Segment Start: Input

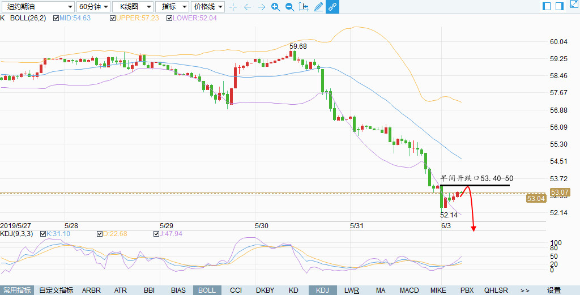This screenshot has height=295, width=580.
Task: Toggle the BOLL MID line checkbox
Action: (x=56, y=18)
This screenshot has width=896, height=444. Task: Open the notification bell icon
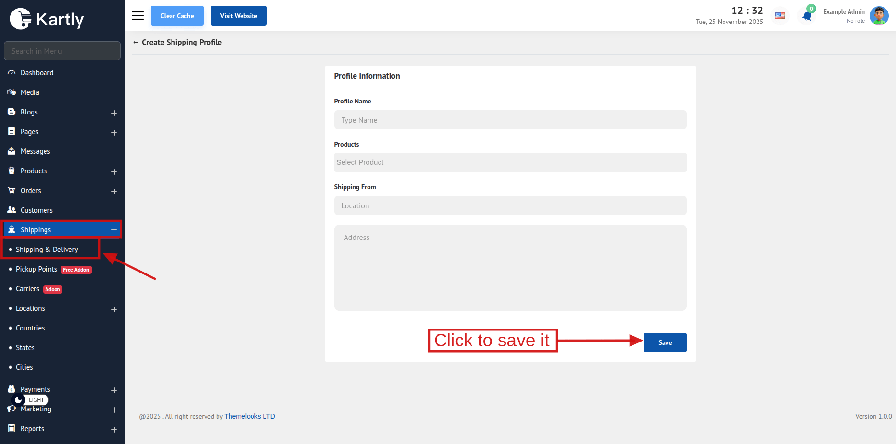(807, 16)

Segment End: Input

● Directions: Take the line with "This screenshot has width=896, height=444." and every line after it through the end of the data, and write only them out exactly, leaving out the pictures.

● Exercise solution:
This screenshot has width=896, height=444. Task: Open the notification bell icon
(807, 16)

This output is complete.